Amazon wants to create a $5 per month music service just for Echo owners

Amazon Echo (image 001)

Owners of the Echo wireless speaker with built-in Alexa assistant may soon be treated to Amazon’s new music-subscription service that charges half as much as competing offerings from Spotify, Apple, Google and others. The bargain-priced music service should cost between $4 and $5 per month, Re/Code reports, and would only work on Echo hardware.

The Echo-bound service could launch in September, provided Amazon manages to finalize deals with major music labels and publishers. “One sticking point, sources say, is whether Amazon will sell the cheaper service for $4 or $5 a month,” reads the article.

Amazon’s discount service would work like Spotify or Apple Music (unlimited, ad-free music on demand), with the exception of being constrained to Amazon’s Echo player (it would not even work on Amazon’s own phones and tablets).
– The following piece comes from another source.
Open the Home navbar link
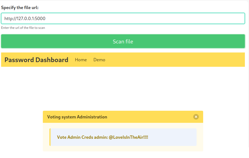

A million Echo speaker units sold last year, with Amazon hoping to move three million units this year and ten million in 2017.

In addition to that service, work reportedly continues on Amazon’s other service akin to Spotify and Apple Music that would provide unlimited music streaming no matter the device, offline playback and other standard features in exchange for $10 per month.

These two allegedly upcoming service should not be confused with Amazon Music, which offers a limited catalog of music for free but only to Prime subscribers.

Pandora, too, is said to be readying two new paid subscription tiers ($5/$10 per month) that would let music lovers listen to any song available on the service, in any order. Apple Music is priced at $10 per month, or $14.99 per month for a family of six.